The most fierce competition unfolded in the category Community Leader / Public Leader of the Year. The first place was shared by Svetlana Gatalskaya of the "March, baby!", movement which promotes the adoption of the law on combating domestic violence, and Elena Maslyukova, leader of the initiative against the plant for the production of bleached cellulose in Svetlogorsk.

- Campaign of the Year title was won by the Campaign for Memory of the Rebels of 1863–1864, in Vilnius.
- New Initiative – educational platform "Territory of Rights" founded jointly by Belarusian Human Rights House and Viasna Human Rights Centre.
- In Media activity nomination a YouTube video blog "Rudabel Window Dressing" won.
- Hedgehog statue – the Talaka of the Year nomination award, that is given for successful involvement of people in civil society activities, was received by the Crowdfounding Platform MolaMola.
- Regional Event award was won by the "Inclusive Barista" project, which spread its activities to regional and small towns.
- Partnership of the Year – opening a memorial for Ales Adamovich in Glush. Civil society has initiated, and gathered, the funds. The project was prepared by the sculptor Genik Loika, was supported by the writer's daughter Natalla Adamovic, and the local authorities had provided a proper place for the memorial and helped with the grand opening.

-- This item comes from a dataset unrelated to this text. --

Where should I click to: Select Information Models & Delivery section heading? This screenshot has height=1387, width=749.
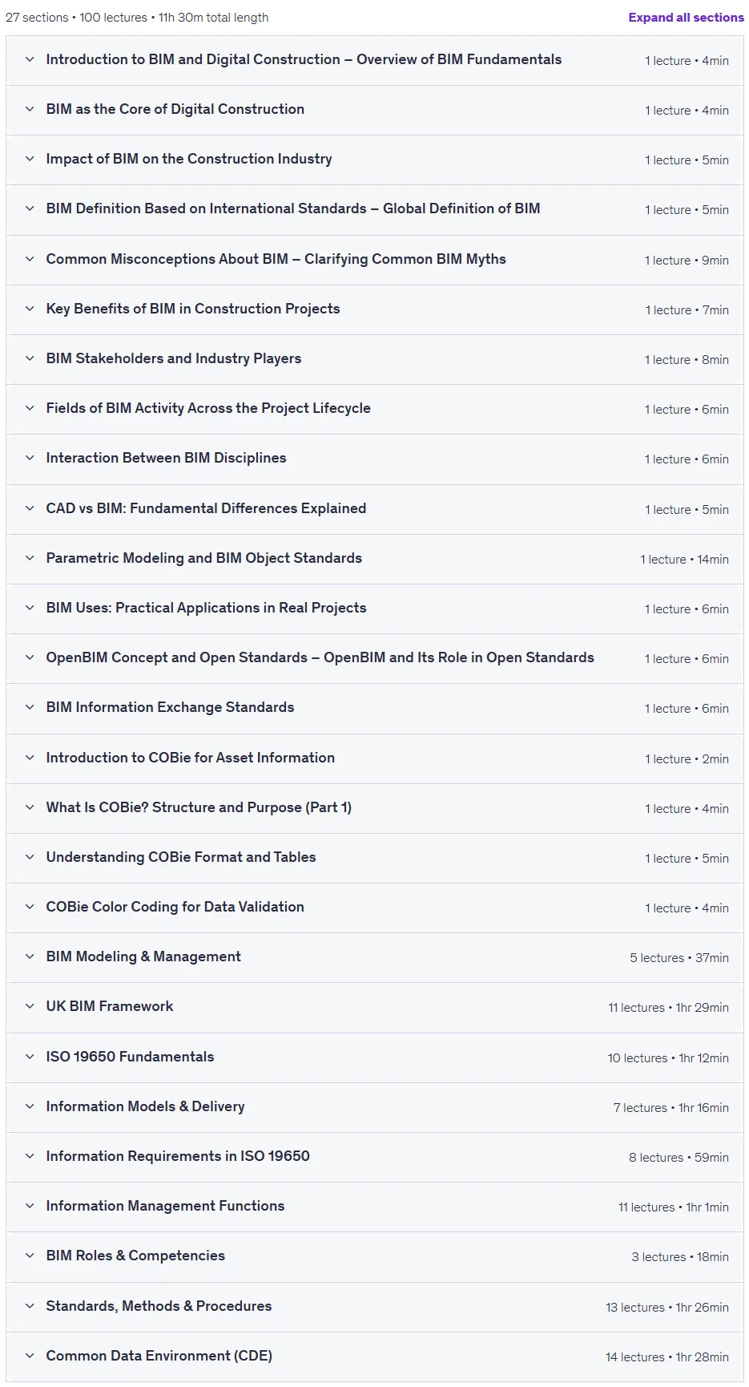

- Citizens of Brest won the nomination Creativity of the Year with their reBrest smartphone app – guide for city architectural heritage. Viktor Klimus, project leader, received the statuette.
- Reporter of the Year – Dziana Seradziuk. Dziana leads the "Citizenship" section of "Novy Chas", which reports in a systematic manner on important social situations and events, including those around Kurapaty and Military Graves, that mobilize civil society, as well as language issues, and other things.
- Anti-award "Pumpkin" of the year – justification of removal of memorial crosses in Kurapaty and persecution of memorial defenders.